死ぬ権利、安楽死が認められる国々も増えてきている中で、未だにそんな話は忌避され、終活のために話題にしようものなら「縁起の悪いことを言うな」と眉を潜められます。
QOL、リビングウィル、健康寿命、終活
生き方、死に方関してお洒落な言葉が飛び交う現代においてもなお、死に方に関して「人生会議」を提起した小藪さんのポスターが各種団体から批判を浴びて炎上したのは数年前のことです。

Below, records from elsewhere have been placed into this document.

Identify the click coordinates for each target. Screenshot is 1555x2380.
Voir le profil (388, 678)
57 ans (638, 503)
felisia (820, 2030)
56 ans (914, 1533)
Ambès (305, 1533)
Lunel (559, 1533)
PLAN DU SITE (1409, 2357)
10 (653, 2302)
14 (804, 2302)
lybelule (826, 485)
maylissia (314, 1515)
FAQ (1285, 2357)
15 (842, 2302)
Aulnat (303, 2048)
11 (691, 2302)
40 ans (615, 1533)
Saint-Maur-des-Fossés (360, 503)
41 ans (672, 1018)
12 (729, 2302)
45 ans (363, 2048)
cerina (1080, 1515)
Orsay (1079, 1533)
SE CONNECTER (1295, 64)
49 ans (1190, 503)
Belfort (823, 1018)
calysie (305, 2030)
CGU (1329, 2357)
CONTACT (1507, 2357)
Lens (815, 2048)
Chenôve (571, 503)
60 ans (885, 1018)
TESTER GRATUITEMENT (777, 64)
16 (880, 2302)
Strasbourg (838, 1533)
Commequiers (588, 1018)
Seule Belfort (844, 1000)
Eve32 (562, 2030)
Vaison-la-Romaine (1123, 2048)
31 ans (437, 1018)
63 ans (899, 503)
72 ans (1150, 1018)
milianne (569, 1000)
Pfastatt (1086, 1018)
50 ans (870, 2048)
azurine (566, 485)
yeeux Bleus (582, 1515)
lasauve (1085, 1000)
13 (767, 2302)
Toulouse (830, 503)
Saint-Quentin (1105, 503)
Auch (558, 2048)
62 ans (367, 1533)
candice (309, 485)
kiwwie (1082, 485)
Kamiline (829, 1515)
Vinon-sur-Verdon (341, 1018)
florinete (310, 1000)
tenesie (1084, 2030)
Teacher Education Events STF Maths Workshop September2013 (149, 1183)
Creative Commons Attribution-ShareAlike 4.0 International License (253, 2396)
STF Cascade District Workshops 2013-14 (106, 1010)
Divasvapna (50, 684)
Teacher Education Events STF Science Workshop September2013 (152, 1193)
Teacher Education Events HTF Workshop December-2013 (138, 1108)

今回は認知症病棟で高齢者をお看取りする機会も多い精神科医が、死生観や延命についてどう考えているのかを語っていきます。
このレターでは、メンタルヘルスの話に興味がある、自分や大切な人が心の問題で悩んでいる、そんな人たちがわかりやすく正しい知識を得ていってもらえるよう、精神科専門医、公認心理師の藤野がゆるくお届けしていきます。有料会員になるとなんと80本以上の過去記事も全て読み放題。是非是非登録して読んでみてください
「不幸」というのは誰が決めるのか
さて、僕ら医師というのはその「不幸」に最も出会う職業の一つではないかと思います。では、
・予期せぬ事故により若干30歳で突然命を絶たれた方
・100歳を超え、大往生を迎えた方
さぁ、どちらが不幸でしょうか。
そもそも不幸は他人と比べるものなのか?と言う考えは別として、多くの方は前者と答えるのではないでしょうか。これは周囲が亡くなった人の状況から判断して、気持ちを慮った結果推測されるものです。
しかし、正解は当然わかりません。
前者は死ぬにはいい日だと思いながら死んだかもしれないし後者がまだ死にたくない、と震えながら死んだかもしれません。
長生きをすると不幸ではなくなるのか?
胃瘻や人工呼吸器、様々な管に繋がれて生きながらえることの是非についてはネット上でも定期的に議論が繰り返されます。
食事が取れなくなった際に胃瘻を作ってまで生きたいか?
そう問われると多くの人はNoと答えますが、いざ家族のこととなると悩む方が少なくありません。